**Text section**
━━━━━━━━━━━━━━━━━━━━
# what's the difference b/w all these ada lily pipes??!!?!



## [email protected] (Sep 26, 2004)

Hi all,

I have a contact who can get me the ada glass lily pipes from asia! now all i have to do is choose the model #.

I found this site: 
http://www.a-forest.co.jp/cgi-bin/c...nre=&this_num_goods=0&genre_id=00000062&sort=

and amano's site shows the sizes for the pipes:
http://www.adana.co.jp/product/pna04.html

I can't read japanese, but i know i want 13 mm pipes.
now for those of you who are in the know....

1. for the classic outlet lily pipes, what's the difference between the P-1,P-2,P-4, and P-6? Amano's website says their all 13 mm but they're different prices. Is it the material they're made of or something?

2.same question for the intake pipes: V-0, V-1, and V-4. I also notice for each model number (V-0), there's 2 model types: it that for length or something?

3. i notice on the merchant site, there are 3 pipes that have a circular loop at the top of the pipes, the fold into themselves, also there's no suction cups on them, i think there's 1 intake and 2 outlets.. what are they for?

4. What the hell are those metalic looking ones for? there are 4 of them on the merchant site, 2 intake and 2 outlet (i think).

THanks

Byron


----------



## IUnknown (Feb 24, 2004)

> 1. for the classic outlet lily pipes, what's the difference between the P-1,P-2,P-4, and P-6? Amano's website says their all 13 mm but they're different prices. Is it the material they're made of or something?


I believe it has to do with the size of the cup.



> 4. What the hell are those metalic looking ones for? there are 4 of them on the merchant site, 2 intake and 2 outlet (i think).


Its just a different style. One of Amano's aquarium lines consists of metallic equipment. For your other questions, see if someone can help you over at suiso's forum,
http://www.suiso.com/v2/modules.php?name=Forums


----------



## [email protected] (Sep 26, 2004)

thanks for your help greg


----------



## jaxal (Mar 23, 2004)

13 mm use with id 1/2 od 5/8. (id=inner diameter, od=outside diameter)


----------



## jaxal (Mar 23, 2004)

I forgot, I means tube


----------
━━━━━━━━━━━━━━━━━━━━
**Source records**
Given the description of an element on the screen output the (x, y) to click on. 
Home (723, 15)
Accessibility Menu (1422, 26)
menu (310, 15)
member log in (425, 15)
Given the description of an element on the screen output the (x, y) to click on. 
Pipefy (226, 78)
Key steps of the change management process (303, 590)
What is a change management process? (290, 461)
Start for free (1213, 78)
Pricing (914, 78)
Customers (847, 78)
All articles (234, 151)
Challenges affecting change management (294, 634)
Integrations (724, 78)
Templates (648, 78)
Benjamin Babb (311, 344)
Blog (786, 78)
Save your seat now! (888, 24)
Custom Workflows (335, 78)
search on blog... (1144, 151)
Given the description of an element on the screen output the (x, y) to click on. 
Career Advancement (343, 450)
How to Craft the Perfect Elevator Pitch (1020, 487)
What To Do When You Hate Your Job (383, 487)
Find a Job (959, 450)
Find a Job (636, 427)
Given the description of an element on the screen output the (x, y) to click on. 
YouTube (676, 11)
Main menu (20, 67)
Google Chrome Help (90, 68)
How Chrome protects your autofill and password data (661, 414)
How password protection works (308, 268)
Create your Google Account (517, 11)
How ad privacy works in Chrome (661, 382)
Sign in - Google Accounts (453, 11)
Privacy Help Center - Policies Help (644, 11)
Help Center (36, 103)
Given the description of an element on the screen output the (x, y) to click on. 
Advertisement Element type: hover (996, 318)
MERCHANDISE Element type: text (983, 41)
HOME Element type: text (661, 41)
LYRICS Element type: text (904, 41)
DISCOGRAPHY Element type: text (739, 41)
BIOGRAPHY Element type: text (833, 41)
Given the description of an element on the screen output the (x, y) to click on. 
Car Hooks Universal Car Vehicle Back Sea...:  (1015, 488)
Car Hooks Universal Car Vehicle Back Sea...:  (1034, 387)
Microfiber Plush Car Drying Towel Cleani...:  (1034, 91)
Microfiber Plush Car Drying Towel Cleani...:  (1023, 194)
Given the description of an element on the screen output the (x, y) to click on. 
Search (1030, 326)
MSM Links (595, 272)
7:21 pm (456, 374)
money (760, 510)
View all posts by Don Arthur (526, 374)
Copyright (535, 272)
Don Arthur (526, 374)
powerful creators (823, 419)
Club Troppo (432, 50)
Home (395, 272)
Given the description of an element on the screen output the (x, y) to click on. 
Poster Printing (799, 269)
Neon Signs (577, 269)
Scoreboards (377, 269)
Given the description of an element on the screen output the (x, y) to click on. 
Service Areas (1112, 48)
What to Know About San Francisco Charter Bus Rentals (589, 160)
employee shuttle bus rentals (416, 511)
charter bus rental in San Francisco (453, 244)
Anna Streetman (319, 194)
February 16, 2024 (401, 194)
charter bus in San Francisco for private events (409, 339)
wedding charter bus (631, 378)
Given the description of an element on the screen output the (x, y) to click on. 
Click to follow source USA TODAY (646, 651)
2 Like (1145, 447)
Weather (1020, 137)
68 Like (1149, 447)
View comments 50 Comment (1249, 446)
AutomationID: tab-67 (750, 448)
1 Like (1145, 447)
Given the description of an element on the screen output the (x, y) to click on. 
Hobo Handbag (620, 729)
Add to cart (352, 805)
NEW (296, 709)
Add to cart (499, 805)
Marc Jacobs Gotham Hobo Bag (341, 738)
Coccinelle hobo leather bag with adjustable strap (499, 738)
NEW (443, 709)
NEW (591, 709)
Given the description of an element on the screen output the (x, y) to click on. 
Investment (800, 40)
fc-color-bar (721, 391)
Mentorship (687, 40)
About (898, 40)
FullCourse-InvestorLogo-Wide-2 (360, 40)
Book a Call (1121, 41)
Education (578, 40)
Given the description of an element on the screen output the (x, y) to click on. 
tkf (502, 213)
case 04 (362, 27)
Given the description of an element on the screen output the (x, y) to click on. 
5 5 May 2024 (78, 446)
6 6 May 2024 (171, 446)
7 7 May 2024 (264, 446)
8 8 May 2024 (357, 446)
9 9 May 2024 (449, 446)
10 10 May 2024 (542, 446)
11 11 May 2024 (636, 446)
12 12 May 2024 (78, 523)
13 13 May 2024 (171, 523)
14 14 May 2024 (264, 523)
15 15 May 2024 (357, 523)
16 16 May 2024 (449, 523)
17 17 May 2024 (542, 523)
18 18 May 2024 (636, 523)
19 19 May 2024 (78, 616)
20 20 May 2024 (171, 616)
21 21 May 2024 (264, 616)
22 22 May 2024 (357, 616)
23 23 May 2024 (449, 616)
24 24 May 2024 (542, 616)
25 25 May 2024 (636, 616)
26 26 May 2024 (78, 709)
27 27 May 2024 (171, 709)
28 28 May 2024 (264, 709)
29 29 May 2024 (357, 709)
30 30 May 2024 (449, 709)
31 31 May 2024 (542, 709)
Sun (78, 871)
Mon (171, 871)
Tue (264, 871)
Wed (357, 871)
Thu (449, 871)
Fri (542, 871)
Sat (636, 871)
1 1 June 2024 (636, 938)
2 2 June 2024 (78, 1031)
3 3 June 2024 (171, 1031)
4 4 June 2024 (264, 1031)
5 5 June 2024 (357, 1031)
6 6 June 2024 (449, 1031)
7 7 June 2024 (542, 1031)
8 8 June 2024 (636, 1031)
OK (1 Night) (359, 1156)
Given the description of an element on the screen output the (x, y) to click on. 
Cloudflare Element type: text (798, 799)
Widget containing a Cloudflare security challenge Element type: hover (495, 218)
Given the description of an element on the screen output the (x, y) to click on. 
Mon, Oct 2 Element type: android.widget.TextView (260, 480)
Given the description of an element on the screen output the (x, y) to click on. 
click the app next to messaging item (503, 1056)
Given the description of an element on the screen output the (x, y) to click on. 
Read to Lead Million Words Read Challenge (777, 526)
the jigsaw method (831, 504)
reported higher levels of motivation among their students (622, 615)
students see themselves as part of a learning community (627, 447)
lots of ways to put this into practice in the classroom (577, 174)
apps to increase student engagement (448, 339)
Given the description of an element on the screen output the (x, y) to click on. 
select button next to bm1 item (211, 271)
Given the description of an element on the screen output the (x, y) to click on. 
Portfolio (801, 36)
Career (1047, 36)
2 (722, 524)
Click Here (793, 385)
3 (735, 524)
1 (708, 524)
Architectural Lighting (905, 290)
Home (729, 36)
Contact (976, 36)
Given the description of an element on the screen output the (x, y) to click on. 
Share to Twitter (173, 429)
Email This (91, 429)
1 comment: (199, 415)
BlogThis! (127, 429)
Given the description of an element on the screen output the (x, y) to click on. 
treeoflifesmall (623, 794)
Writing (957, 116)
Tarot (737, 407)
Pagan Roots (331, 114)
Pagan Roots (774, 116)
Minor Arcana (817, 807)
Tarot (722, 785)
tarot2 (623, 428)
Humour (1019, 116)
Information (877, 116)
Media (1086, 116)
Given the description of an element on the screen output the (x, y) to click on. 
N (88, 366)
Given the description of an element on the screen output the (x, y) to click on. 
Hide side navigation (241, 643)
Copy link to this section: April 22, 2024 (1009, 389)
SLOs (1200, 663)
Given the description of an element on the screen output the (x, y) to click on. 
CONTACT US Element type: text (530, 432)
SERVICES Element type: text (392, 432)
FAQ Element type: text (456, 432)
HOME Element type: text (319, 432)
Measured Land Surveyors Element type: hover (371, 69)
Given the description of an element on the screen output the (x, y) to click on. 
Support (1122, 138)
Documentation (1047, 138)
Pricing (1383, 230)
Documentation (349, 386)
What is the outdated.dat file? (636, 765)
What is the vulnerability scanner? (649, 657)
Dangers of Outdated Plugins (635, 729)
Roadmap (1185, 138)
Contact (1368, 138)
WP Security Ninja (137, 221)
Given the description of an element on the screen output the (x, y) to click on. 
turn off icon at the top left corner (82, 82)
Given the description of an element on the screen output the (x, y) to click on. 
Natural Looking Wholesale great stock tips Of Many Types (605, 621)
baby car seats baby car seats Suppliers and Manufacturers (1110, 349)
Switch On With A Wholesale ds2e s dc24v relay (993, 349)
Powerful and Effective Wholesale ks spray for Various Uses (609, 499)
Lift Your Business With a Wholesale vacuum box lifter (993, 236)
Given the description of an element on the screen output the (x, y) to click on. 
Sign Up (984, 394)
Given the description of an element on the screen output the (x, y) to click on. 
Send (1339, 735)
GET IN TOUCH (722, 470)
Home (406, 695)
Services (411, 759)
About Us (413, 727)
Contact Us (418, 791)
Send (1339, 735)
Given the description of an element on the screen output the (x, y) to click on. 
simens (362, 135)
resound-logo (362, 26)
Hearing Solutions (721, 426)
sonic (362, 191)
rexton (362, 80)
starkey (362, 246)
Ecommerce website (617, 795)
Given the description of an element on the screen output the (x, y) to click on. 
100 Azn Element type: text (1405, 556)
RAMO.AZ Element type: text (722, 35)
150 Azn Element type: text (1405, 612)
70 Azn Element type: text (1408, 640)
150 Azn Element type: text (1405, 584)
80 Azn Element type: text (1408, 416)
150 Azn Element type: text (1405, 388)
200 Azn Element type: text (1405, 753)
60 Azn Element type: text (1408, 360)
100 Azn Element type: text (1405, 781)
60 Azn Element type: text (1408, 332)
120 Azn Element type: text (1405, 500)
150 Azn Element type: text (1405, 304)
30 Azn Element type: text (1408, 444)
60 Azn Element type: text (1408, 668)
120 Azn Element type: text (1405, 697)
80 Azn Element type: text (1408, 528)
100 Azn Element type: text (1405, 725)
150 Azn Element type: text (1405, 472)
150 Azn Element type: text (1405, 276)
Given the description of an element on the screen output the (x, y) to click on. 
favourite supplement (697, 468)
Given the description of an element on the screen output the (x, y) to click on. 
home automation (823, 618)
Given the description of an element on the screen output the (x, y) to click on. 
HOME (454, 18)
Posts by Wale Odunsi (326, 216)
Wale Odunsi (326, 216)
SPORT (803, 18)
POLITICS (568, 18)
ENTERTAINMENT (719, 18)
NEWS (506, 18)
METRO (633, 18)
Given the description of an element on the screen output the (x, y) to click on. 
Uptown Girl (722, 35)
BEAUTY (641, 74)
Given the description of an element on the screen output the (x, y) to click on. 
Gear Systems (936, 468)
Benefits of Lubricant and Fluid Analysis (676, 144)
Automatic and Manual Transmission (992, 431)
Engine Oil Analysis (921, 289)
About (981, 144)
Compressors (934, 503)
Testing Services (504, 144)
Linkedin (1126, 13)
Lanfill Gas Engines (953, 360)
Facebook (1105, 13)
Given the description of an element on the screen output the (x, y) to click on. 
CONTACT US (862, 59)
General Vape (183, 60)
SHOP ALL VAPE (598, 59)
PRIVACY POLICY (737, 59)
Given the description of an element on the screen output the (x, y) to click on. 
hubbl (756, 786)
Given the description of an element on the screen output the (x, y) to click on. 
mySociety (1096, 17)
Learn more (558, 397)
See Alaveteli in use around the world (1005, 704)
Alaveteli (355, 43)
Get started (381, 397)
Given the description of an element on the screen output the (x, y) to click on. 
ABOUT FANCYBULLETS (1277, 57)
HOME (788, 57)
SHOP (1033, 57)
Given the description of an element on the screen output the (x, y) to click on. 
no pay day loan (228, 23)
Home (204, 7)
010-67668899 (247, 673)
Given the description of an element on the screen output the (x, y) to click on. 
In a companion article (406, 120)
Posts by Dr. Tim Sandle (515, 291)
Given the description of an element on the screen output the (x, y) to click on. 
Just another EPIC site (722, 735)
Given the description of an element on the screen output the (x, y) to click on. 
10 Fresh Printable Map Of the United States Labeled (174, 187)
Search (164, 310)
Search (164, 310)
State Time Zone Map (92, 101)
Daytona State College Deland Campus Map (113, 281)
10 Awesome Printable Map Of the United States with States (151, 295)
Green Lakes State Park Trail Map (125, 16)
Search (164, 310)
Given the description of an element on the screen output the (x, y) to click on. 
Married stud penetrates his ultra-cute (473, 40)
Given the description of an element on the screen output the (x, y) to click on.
━━━━━━━━━━━━━━━━━━━━
**Directives**
1) Copy the passage from the lily pipe thread starting at "I have a contact" and ending at "in the know....".
2) Update the entries starting at the beginning of the entries and ending at the line that contains "Integrations (724, 78)", replacing "Pricing" with "Plans" and keeping everything else the same.

**Responses by task**
1)
I have a contact who can get me the ada glass lily pipes from asia! now all i have to do is choose the model #.

I found this site: 
http://www.a-forest.co.jp/cgi-bin/c...nre=&this_num_goods=0&genre_id=00000062&sort=

and amano's site shows the sizes for the pipes:
http://www.adana.co.jp/product/pna04.html

I can't read japanese, but i know i want 13 mm pipes.
now for those of you who are in the know....

2)
Given the description of an element on the screen output the (x, y) to click on. 
Home (723, 15)
Accessibility Menu (1422, 26)
menu (310, 15)
member log in (425, 15)
Given the description of an element on the screen output the (x, y) to click on. 
Pipefy (226, 78)
Key steps of the change management process (303, 590)
What is a change management process? (290, 461)
Start for free (1213, 78)
Plans (914, 78)
Customers (847, 78)
All articles (234, 151)
Challenges affecting change management (294, 634)
Integrations (724, 78)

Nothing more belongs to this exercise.